Reproduce precisely the lines of the listing below, starting with the line that contains "Choose the 'Вход с помощью' radio option" and stopping after the line that contains "Screen dimensions: 944x742"; include nothing else.

*Data to process*.
--- START ---

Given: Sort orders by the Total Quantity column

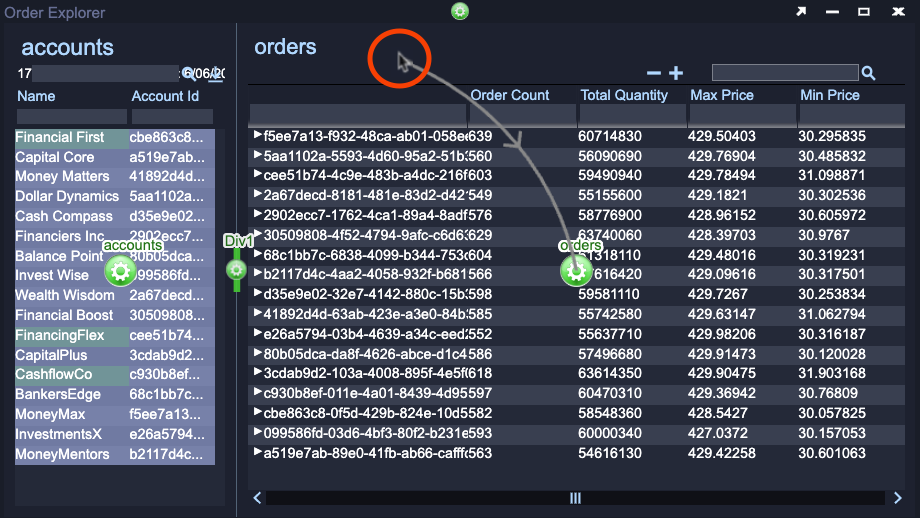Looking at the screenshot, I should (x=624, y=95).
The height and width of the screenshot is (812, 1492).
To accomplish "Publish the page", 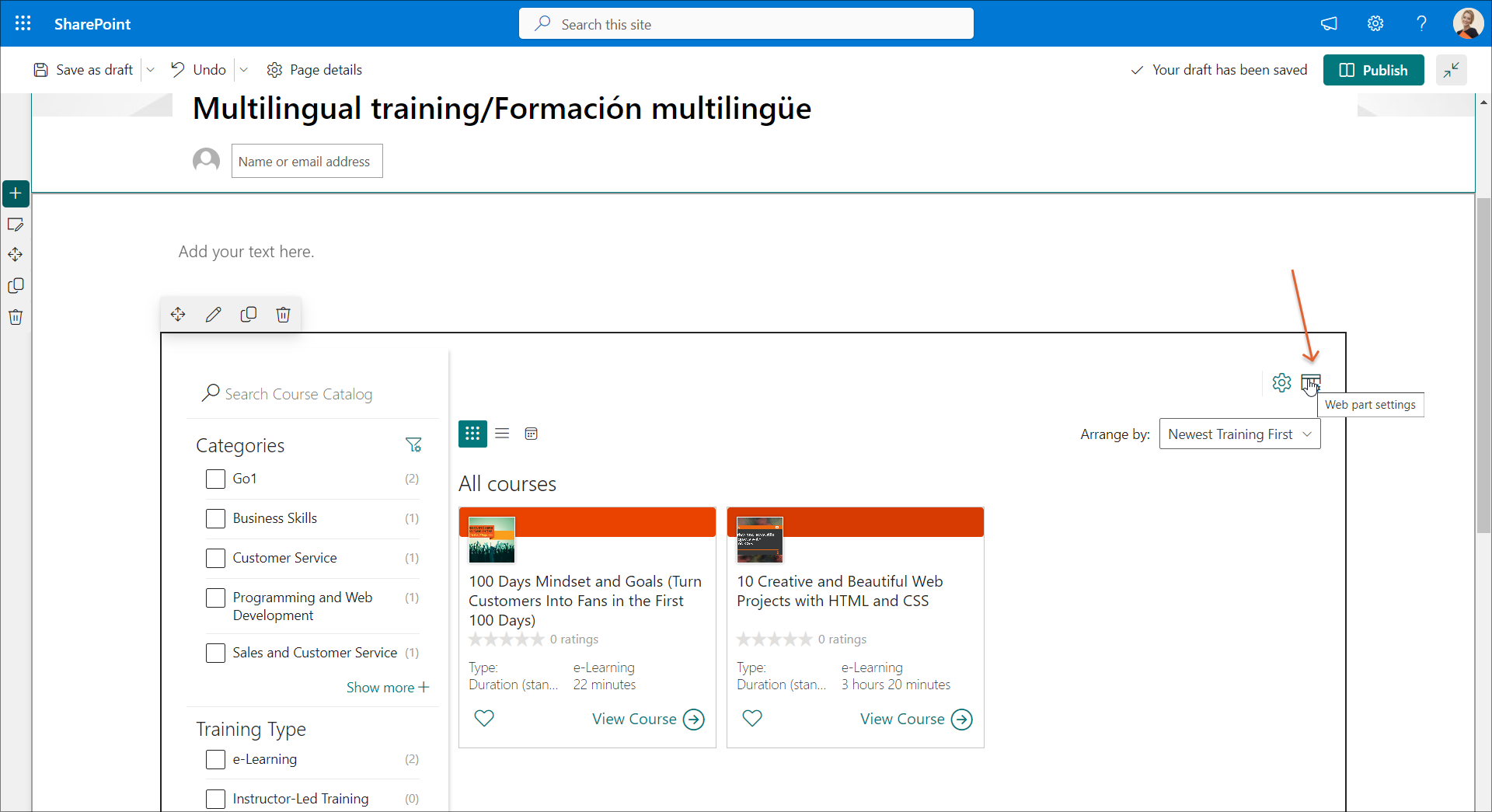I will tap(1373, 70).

--- END ---
--- START ---

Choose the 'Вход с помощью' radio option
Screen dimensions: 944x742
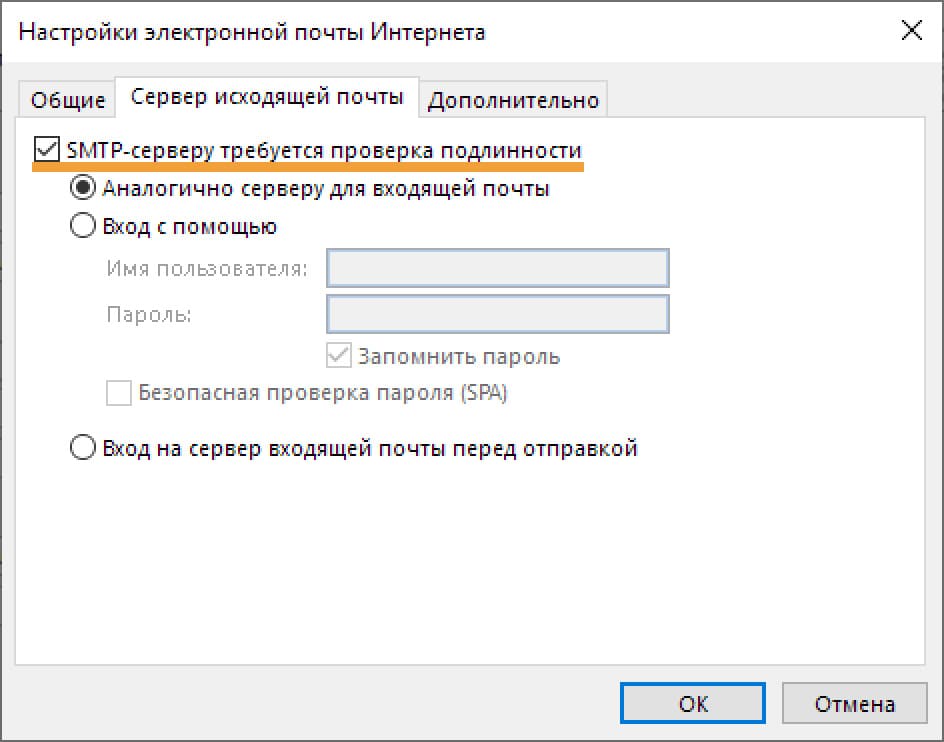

--- END ---
--- START ---

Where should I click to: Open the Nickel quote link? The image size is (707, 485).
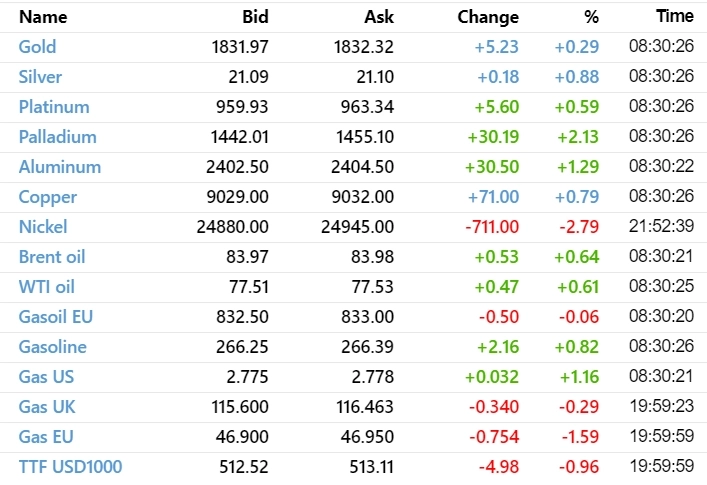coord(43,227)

--- END ---

*Finished exercise*.
Choose the 'Вход с помощью' radio option
Screen dimensions: 944x742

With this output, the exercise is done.